Manaus não tem alternativa de transporte para implantar rodízio de veículos. A afirmação é do especialista em trânsito e mobilidade urbana Rafael Cordeiro, ao avaliar a proposta do vice-prefeito Renato Júnior sobre a possibilidade de limitar a circulação de veículos na capital amazonense.
Na capital circulam 900 mil veículos, segundo o Detran, e o transporte coletivo é limitado ao modal ônibus, frequentemente alvo de críticas por sua baixa qualidade e cobertura.
A medida, segundo Renato, está sendo estudada pela prefeitura como alternativa futura para reduzir congestionamentos. No entanto, Cordeiro afirma que a implementação do rodízio depende de pré-requisitos básicos, como o fortalecimento do transporte público — hoje limitado exclusivamente ao modal de ônibus. “Uma política pública que decida implantar o rodízio de veículos deverá levar em consideração que, como contrapartida, deverá proporcionar meios de transporte alternativo”, ressaltou.
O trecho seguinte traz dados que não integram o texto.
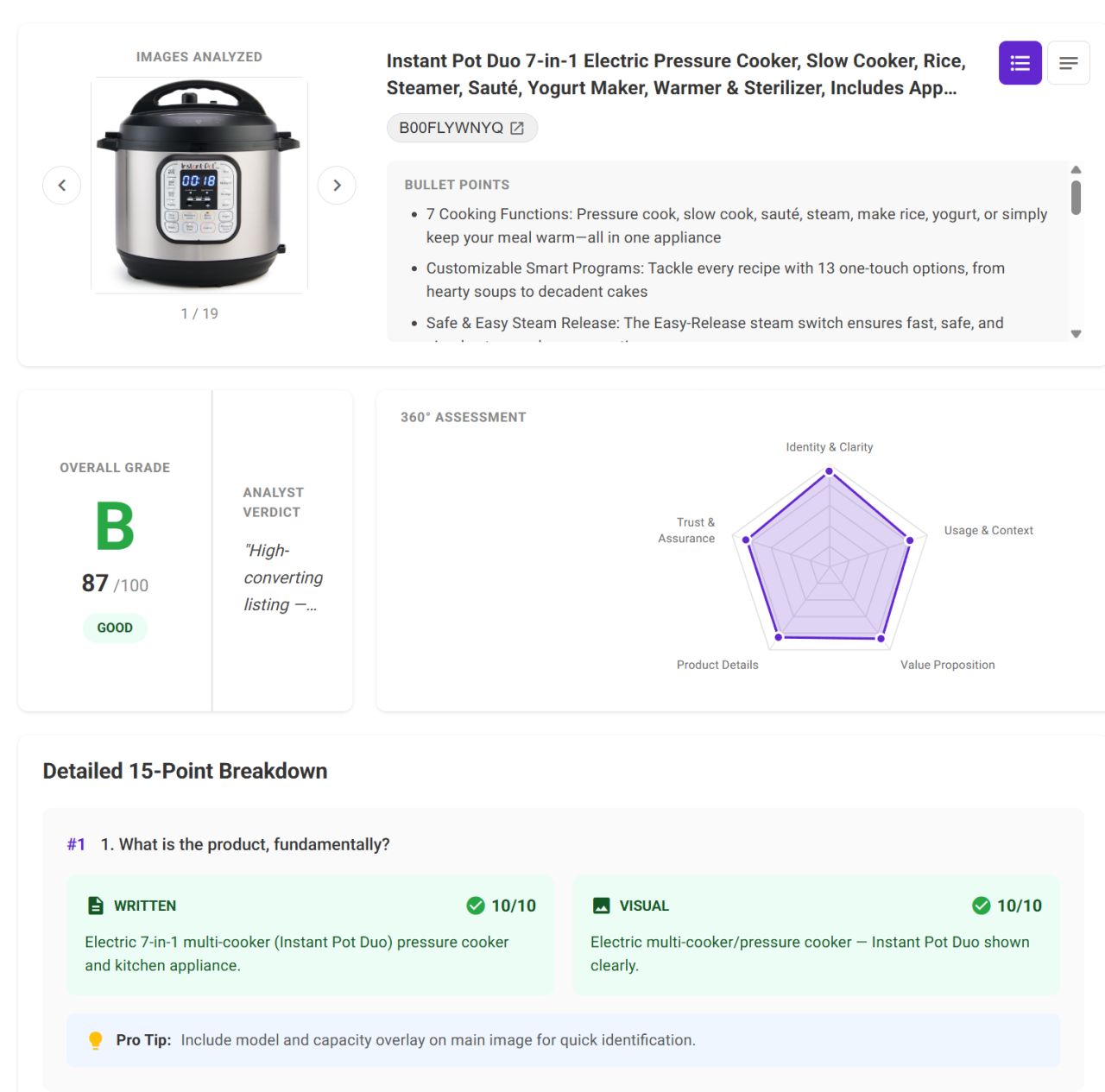This screenshot has width=1105, height=1092.
Task: Click the Identity & Clarity radar chart vertex
Action: click(829, 470)
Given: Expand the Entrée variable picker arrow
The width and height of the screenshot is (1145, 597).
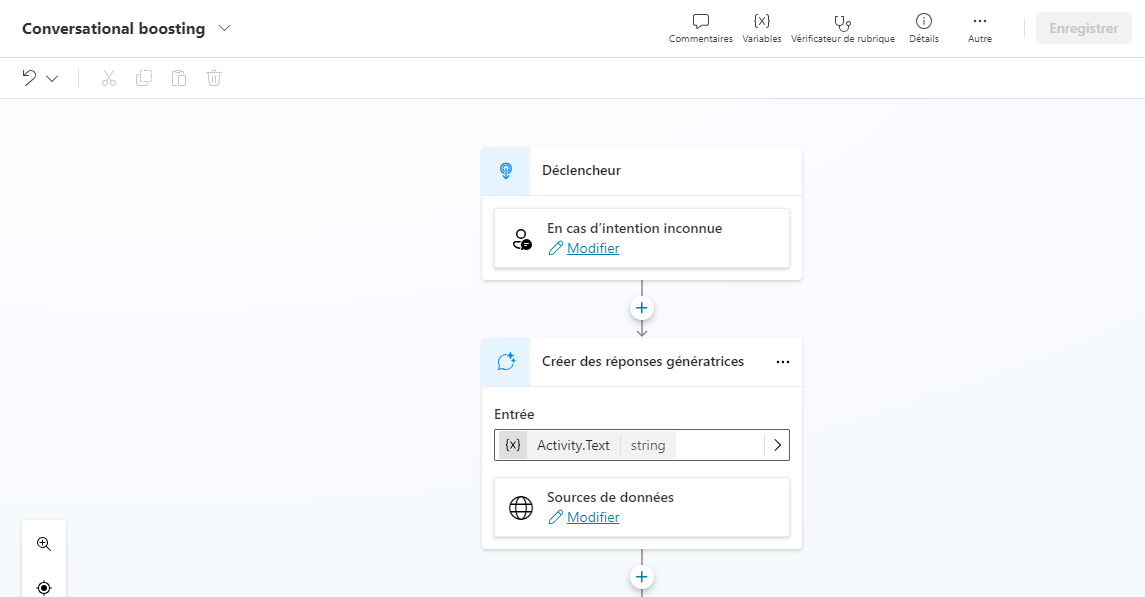Looking at the screenshot, I should pos(777,445).
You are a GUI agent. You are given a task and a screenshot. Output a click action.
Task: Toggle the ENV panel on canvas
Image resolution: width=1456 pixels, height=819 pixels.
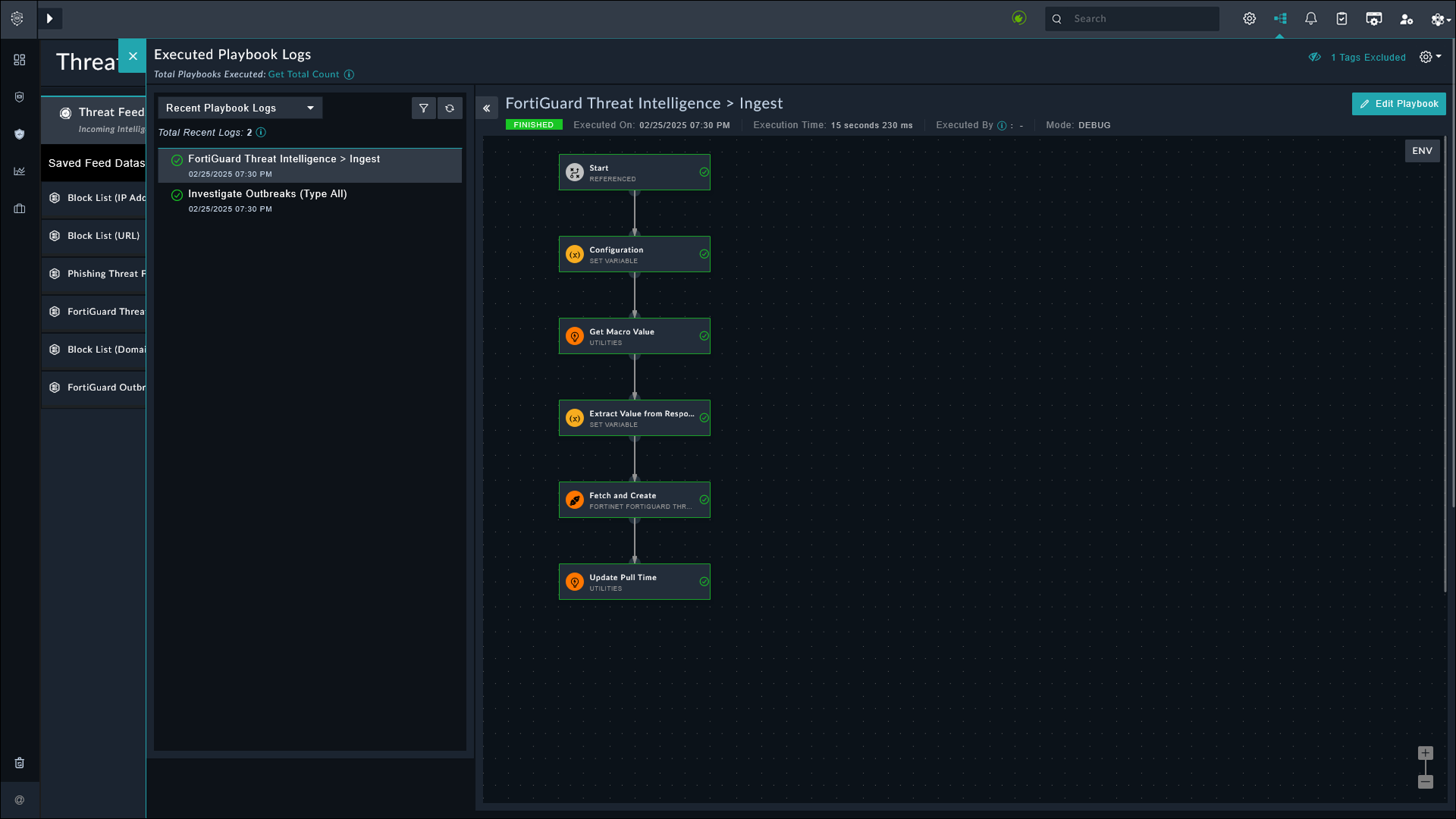click(1422, 151)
Para o especialista, o objetivo do rodízio — diminuir o tráfego em horários de pico — só poderá ser alcançado com equilíbrio social e eficácia se houver investimentos estruturantes. “Manaus não tem alternativas. A população busca saídas diariamente diante da baixa qualidade que as empresas de transporte coletivo ofertam aos passageiros”.
Gargalos históricos
Trechos como a Bola do Coroado, Bola do Eldorado, avenidas Djalma Batista, Constantino Nery e Rodrigo Otávio continuam sendo os principais gargalos do trânsito em Manaus. Para Cordeiro, a falta de obras estruturais nas últimas décadas mantém essas vias sobrecarregadas. “A implementação de um rodízio pode amenizar a situação no primeiro momento, mas sem intervenções viárias contínuas, esses trechos seguirão com congestionamentos crônicos”.
Cordeiro também alerta que, se mal planejada, a medida pode ampliar desigualdades sociais. “Quem tem condição compra um segundo carro. Já quem mora nas áreas periféricas e depende da motocicleta ou do transporte público será diretamente prejudicado”, afirmou.
Ele destacou ainda que a maioria dos bairros afastados não dispõe de acesso eficiente ao transporte coletivo, o que dificultaria a locomoção dos moradores diante de restrições de circulação. “A partir do momento em que o gestor público não tem mais condições de atuar, o caminho é a limitação, mas Manaus ainda precisa fazer o seu dever de casa para chegar neste nível”, afirma.
Risco à economia
O presidente da Associação de Motoristas de Aplicativo de Manaus, Alexandre Matias, também se manifestou contra a proposta. Segundo ele, um rodízio amplo e sem planejamento pode causar “um caos” no trânsito e na economia de milhares de trabalhadores que dependem do carro para sobreviver. “Ele teria que primeiro ver quais veículos são essenciais para o transporte. Senão, estaria causando um problema”, declarou Matias.
O representante dos motoristas defendeu que, caso a medida avance, ela deve ser limitada às áreas de maior fluxo, como o centro da cidade e o bairro Vieiralves, e não aplicada a toda a capital. “Nos bairros, por exemplo, isso seria desnecessário. O motorista de app iria rodar dia sim, dia não, e ainda teria que calcular os deslocamentos para não ser multado”, explicou.
Segundo ele, os usuários seriam os mais prejudicados, especialmente nos horários de pico. “Já temos um caos com a demora no atendimento. Imagine com rodízio.”
Matias concluiu que qualquer proposta de restrição deve ser amplamente debatida com todos os setores envolvidos. “Não pode ser algo imposto. O direito de ir e vir é constitucional. O rodízio, da forma como foi colocado, pode até ser inconstitucional se não for bem estruturado.”
Cenário em outras capitais
Atualmente, apenas São Paulo adota o sistema de rodízio de placas, com resultados questionáveis ao longo dos anos. “No curto prazo, teve efeito. Mas logo surgiu o ‘jeitinho brasileiro’. As pessoas compraram um segundo carro. Hoje, o rodízio persiste, assim como os engarrafamentos”, avaliou Rafael Cordeiro.
Ele finaliza reforçando que Manaus ainda precisa estruturar melhor seu sistema de mobilidade antes de considerar medidas restritivas: “Antes de qualquer limitação, a cidade precisa investir seriamente em transporte coletivo, obras viárias e planejamento urbano”.
O rodízio de placas é uma restrição que limita a circulação de veículos em dias e horários definidos, conforme o final da placa, para reduzir o trânsito e a poluição. Quem desrespeita pode ser multado.